* **YOUR OBJECTIVE**
What lines below contain the string "Switch"? List them all.

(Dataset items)
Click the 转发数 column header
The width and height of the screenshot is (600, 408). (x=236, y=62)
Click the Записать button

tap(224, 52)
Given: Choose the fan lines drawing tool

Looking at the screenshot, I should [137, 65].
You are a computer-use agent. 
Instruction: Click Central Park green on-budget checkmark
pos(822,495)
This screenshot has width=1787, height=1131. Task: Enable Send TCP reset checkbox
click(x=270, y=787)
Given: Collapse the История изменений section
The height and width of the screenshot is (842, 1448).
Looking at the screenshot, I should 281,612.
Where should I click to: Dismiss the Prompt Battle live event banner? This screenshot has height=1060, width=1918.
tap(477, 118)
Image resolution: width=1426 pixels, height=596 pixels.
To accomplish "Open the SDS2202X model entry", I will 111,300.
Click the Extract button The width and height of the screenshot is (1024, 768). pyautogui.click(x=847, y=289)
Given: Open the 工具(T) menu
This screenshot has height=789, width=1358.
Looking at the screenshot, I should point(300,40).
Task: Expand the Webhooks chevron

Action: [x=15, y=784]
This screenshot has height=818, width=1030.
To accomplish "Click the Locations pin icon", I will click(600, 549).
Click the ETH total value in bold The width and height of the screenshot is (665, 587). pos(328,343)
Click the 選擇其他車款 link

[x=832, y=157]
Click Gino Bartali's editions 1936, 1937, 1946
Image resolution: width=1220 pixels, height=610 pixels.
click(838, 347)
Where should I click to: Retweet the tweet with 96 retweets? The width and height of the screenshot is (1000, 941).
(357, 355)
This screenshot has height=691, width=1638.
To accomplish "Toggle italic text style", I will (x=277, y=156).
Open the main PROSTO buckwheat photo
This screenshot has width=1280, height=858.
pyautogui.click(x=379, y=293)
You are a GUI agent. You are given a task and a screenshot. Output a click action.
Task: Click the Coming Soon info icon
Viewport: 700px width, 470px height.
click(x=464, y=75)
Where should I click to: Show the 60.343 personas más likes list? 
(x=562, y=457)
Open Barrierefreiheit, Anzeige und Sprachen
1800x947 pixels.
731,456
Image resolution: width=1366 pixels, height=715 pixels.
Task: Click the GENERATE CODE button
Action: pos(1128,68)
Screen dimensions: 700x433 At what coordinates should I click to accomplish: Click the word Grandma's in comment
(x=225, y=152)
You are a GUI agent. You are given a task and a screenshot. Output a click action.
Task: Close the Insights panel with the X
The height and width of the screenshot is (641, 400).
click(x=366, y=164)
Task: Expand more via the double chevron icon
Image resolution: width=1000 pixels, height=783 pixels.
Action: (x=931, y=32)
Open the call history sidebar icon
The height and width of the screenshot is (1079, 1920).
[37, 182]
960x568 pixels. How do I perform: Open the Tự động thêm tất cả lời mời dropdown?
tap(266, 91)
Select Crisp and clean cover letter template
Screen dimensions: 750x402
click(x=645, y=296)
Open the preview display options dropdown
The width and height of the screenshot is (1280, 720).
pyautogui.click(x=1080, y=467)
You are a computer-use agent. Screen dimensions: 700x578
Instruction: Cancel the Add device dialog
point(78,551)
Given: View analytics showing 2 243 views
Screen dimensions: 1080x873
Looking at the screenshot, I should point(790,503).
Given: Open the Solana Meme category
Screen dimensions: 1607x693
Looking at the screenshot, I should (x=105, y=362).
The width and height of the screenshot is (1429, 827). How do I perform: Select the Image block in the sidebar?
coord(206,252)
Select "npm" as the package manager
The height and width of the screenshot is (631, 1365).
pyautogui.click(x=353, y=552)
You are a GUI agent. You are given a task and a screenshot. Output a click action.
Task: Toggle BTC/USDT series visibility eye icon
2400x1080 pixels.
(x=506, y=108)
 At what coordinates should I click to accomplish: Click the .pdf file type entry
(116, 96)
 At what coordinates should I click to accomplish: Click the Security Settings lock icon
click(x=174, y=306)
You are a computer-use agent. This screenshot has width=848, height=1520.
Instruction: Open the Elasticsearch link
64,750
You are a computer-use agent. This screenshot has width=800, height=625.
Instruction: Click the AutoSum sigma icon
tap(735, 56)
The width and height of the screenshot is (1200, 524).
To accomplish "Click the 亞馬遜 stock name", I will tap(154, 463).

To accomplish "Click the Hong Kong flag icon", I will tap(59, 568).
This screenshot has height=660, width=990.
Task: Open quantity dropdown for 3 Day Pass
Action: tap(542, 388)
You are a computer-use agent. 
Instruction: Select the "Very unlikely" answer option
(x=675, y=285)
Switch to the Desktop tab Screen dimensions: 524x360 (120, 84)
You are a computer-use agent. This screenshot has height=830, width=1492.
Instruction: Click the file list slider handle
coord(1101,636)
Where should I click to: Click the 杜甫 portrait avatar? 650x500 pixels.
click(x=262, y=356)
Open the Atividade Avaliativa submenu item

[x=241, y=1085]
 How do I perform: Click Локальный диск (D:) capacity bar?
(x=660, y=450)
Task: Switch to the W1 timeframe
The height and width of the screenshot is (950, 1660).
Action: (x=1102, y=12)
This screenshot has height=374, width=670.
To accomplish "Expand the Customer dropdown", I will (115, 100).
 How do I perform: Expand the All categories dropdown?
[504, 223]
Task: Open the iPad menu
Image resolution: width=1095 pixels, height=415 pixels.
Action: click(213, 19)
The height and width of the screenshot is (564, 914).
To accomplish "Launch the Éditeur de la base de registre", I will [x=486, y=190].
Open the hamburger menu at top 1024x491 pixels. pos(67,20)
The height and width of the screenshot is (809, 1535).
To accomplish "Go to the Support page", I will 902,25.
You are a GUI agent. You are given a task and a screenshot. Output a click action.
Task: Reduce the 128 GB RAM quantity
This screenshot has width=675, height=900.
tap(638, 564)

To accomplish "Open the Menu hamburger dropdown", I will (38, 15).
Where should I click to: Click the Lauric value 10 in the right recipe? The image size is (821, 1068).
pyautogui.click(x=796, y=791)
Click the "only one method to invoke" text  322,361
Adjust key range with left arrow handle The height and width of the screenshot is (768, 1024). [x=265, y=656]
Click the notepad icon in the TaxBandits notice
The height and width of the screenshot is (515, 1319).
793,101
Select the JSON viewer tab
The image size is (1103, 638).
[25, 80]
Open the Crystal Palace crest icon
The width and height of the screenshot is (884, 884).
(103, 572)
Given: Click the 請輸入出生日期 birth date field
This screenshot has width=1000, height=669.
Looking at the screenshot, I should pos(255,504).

* **ANSWER**
Switch to the Desktop tab Screen dimensions: 524x360 (120, 84)
Task: Switch to the W1 timeframe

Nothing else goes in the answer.